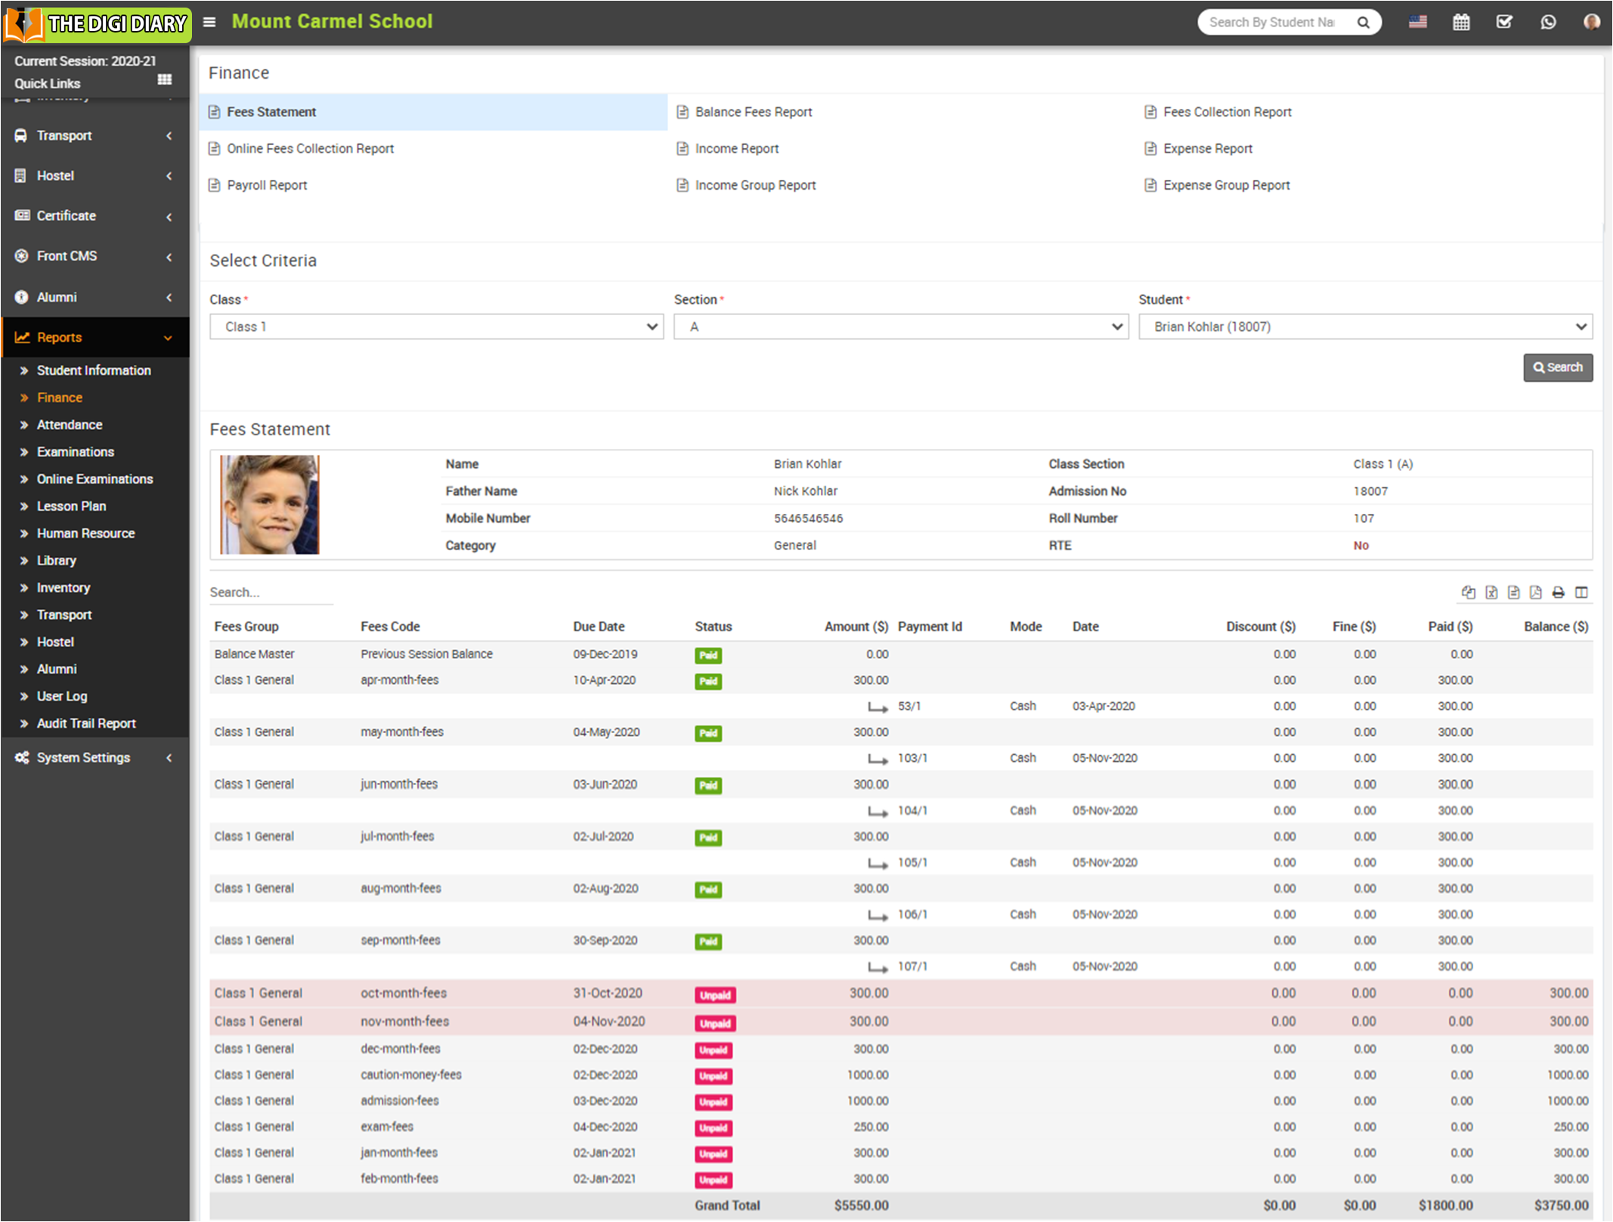Export fees statement to Excel
Image resolution: width=1613 pixels, height=1222 pixels.
coord(1491,592)
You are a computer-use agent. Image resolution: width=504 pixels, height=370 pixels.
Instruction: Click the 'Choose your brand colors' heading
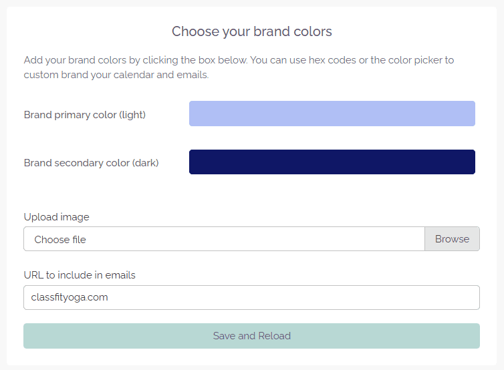(x=252, y=31)
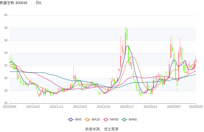Click the orange MA10 legend marker icon
The width and height of the screenshot is (204, 132).
point(87,119)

**EXERCISE INSTRUCTIONS:**
Write out the lines of these entries as a numbered list, skipping blank lines and leaving out the pictures.

**COMPLETE ANSWER:**
1. Export fees statement to Excel
2. Image resolution: width=1613 pixels, height=1222 pixels.
3. coord(1491,592)
4. You are a computer-use agent. Image resolution: width=504 pixels, height=370 pixels.
5. Instruction: Click the 'Choose your brand colors' heading
6. (x=252, y=31)
7. Click the orange MA10 legend marker icon
8. The width and height of the screenshot is (204, 132).
9. point(87,119)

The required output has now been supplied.